5. Test the Safety Policies
Try running some tests to see how your safety monitor responds:
# Test 1: Normal text
Input: "How are you today?"
Output: ✅ Content is safe for all users.
# Test 2: Harmful keyword
Input: "I want to kill myself"
Output: ⚠️ Potential safety violation detected!
- Harmful keyword detected: kill myself
Suggestion: Redirect to mental health resources or counselor.
# Test 3: Sensitive topic
Input: "I'm having anxiety problems"
Output: ⚠️ Potential safety violation detected!
- Sensitive topic detected: anxiety
Suggestion: Redirect to mental health resources or counselor.
6. Enhance the Safety Monitor
For a more advanced version, you can enhance the safety monitor by adding:
- Integration with external APIs for mental health resources
- More sophisticated natural language processing
- User age verification systems
- Logging and reporting features
Here's an example of how to add a basic resource redirect:
def suggest_resources(self):
"""Suggest mental health resources for users"""
resources = [
"National Suicide Prevention Lifeline: 988",
"Crisis Text Line: Text HOME to 741741",
"Crisis Chat: https://www.crisischat.org"
]
return resources
Summary
In this tutorial, you've created a basic AI safety monitoring system that mimics some of the safety policies OpenAI has open-sourced. This system helps detect potentially harmful content and suggests appropriate actions when safety violations are found.
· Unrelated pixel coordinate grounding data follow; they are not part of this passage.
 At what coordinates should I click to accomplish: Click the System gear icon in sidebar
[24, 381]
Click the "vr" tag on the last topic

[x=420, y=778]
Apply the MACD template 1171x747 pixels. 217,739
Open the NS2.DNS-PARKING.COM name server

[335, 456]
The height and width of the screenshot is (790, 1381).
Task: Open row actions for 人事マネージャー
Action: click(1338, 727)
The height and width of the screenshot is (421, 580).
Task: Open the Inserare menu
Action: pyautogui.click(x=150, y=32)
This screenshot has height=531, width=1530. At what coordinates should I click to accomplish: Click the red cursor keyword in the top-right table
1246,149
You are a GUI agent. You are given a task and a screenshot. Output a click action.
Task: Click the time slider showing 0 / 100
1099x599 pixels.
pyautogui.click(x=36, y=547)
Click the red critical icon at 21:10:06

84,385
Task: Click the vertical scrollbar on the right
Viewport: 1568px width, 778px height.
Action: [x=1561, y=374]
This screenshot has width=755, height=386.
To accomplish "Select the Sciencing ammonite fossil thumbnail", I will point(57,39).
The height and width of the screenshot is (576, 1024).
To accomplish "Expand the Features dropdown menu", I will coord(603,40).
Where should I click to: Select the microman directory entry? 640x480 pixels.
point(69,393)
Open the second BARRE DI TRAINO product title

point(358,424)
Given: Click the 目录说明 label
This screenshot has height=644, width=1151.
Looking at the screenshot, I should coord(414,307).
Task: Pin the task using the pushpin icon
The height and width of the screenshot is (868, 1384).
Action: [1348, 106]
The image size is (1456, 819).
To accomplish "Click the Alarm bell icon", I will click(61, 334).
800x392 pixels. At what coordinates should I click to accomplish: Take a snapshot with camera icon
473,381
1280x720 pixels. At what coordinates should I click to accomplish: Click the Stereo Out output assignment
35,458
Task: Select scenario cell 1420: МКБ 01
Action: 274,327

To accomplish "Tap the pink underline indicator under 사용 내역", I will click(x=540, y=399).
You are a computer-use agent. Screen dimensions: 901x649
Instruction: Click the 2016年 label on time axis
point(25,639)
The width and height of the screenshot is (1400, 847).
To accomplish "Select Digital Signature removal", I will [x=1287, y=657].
The key concepts covered include:
- Creating a safety policy framework with keyword detection
- Using sentiment analysis to identify negative content
- Building a user-friendly interface for testing
- Implementing basic safety violation handling
While this is a simplified version, it demonstrates the core principles behind AI safety monitoring. Real-world applications would require more sophisticated approaches, including integration with actual AI models, more comprehensive databases of harmful content, and proper user verification systems.
This foundation can be expanded upon to build more robust safety systems that protect vulnerable users while maintaining the utility of AI applications.